If you don't like the 3/8's groove there are Weaver and Picatinny adapters that also bolt on.


----------



## AlanC (Jun 16, 2010)

Thanks, info passed on. That'll save him some change.


----------



## AlanC (Jun 16, 2010)

Well we found out that, no, not all Are drilled and tapped. He has the misfortue of having one of those. This from Henry repeating Arms..


Tell him he can either take off the rear sight to see if the holes are there, or look at the build location stamped into the upper part of the barrel.

H004 Series rifles made in Bayonne, NJ are drilled and tapped under the rear sight for the GB-CSM scope mount. H004 series rifles made in Brooklyn, NY are not drilled and tapped under the rear sight for the GB-CSM. These rifles will have to be taken to a gunsmith to be drilled and tapped to use the GB-CSM.

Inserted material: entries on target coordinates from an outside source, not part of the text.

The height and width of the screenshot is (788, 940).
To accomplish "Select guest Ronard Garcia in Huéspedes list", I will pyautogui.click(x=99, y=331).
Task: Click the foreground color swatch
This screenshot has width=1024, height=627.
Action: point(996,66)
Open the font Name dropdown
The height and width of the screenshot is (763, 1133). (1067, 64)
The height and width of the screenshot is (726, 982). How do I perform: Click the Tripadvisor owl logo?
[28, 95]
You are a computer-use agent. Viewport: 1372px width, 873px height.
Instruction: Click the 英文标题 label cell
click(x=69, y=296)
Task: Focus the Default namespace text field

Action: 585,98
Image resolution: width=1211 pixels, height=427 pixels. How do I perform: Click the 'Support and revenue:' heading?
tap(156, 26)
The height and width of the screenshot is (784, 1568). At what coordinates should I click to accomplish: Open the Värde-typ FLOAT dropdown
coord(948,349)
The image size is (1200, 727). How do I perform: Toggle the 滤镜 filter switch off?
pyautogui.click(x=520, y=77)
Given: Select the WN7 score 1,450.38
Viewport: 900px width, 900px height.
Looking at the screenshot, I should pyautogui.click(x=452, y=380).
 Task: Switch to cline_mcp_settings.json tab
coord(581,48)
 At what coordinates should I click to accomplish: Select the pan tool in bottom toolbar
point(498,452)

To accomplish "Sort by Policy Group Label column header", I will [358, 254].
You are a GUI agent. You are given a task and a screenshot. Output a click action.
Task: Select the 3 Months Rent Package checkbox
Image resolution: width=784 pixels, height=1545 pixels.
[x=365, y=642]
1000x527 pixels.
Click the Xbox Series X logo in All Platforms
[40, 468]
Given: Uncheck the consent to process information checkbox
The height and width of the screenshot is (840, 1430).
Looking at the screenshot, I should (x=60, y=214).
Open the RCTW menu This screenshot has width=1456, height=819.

The GB-CSM can be ordered online from our web store (http://www.henryrifles.com/henry-store/ ) with a major credit card, any time of day or night, or by calling the number listed below during our business hours, 8:30 a.m.-5:00 p.m. Eastern, Monday-Friday.

Regards,

Jeffrey Post
Technical Customer Service

Henry Repeating Arms, Co.
59 East 1st Street
Bayonne, NJ 07002


----------



## buckeye dan (Jan 31, 2012)

Good info. I was not aware of that. Noted!


----------



## AlanC (Jun 16, 2010)

Especially since their website does state that they all are drilled and tapped.


----------



## buzzing byrd (Feb 27, 2008)

Clubb house arms in Morrow may be able to help you out.


----------